I've done several searches, and one of the pages I found inspiring was https://stormpath.com/blog/how-to-gracefully-store-user-files (I'm not using Stormpath btw, just looking for implementation ideas) which said that using Cloud services is one of the best solutions as their security is already quite tight. The caveat I've found in other discussions is that your data is stored by a third-party, and if you use Amazon-managed encryption keys, they can theoretically view your data.

Yet, overall, one thing I don't quite understand - I guess because of my total lack of expertise in the domain - is why storing files elsewhere than on your own server would be more secure. I've tried imagining a few different scenarios :

1- files stored on the webserver with no encryption -> obvious issue if someone breaks into the server

2- files stored on the webserver, encrypted with a global key, stored outside of the "public" folder -> if someone manages to get access to the server, they could get the files but also find the encryption key (and whatever they want actually) and access the files?

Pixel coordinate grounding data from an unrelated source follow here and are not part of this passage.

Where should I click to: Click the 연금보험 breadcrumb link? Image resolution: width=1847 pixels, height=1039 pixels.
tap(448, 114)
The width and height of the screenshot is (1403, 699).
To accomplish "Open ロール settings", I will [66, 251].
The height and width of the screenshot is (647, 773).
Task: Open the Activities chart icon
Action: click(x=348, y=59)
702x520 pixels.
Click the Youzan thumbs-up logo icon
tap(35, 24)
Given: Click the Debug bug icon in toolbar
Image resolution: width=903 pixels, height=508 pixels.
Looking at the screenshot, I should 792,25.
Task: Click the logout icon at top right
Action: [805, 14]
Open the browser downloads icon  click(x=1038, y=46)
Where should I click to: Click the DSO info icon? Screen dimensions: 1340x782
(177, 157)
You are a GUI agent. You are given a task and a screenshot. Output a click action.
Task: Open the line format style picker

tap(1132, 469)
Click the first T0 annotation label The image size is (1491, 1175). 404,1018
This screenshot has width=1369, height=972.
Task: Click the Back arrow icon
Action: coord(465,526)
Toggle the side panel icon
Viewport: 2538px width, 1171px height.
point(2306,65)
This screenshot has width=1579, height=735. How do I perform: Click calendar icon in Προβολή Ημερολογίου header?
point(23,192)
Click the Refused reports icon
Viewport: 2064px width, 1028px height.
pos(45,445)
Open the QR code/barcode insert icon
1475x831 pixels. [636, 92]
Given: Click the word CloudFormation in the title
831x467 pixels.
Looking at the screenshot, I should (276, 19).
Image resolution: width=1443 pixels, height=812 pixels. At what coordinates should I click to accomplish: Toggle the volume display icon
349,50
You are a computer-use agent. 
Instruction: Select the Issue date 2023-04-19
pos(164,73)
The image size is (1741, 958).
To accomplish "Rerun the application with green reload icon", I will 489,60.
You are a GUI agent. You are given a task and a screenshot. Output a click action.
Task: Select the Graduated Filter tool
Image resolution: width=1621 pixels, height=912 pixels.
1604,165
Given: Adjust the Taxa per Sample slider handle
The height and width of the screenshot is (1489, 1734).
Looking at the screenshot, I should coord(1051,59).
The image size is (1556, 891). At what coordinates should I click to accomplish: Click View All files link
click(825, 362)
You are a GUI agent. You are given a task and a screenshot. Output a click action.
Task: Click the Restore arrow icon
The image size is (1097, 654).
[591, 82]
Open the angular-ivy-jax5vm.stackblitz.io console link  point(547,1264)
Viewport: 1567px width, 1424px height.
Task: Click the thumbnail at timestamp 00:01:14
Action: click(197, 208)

3- files stored on a 3rd party cloud provider, encrypted with a global key, stored outside of the "public" folder -> well.. same issue? if someone gets access to the server, they can get the encryption key, and I guess it wouldn't be difficult for them to get the file which gives the credentials to the cloud account, and hence get the files?

Overall, it seems that whenever your web server gets compromised.. your data is basically compromised as well? The only solution would be to encrypt the files with a key only known to the user, but in practice this comes with a lot of "usability" cons : data irrecoverable if the user forgets the key, user needs to keep safe a long encryption key on top of his password, etc.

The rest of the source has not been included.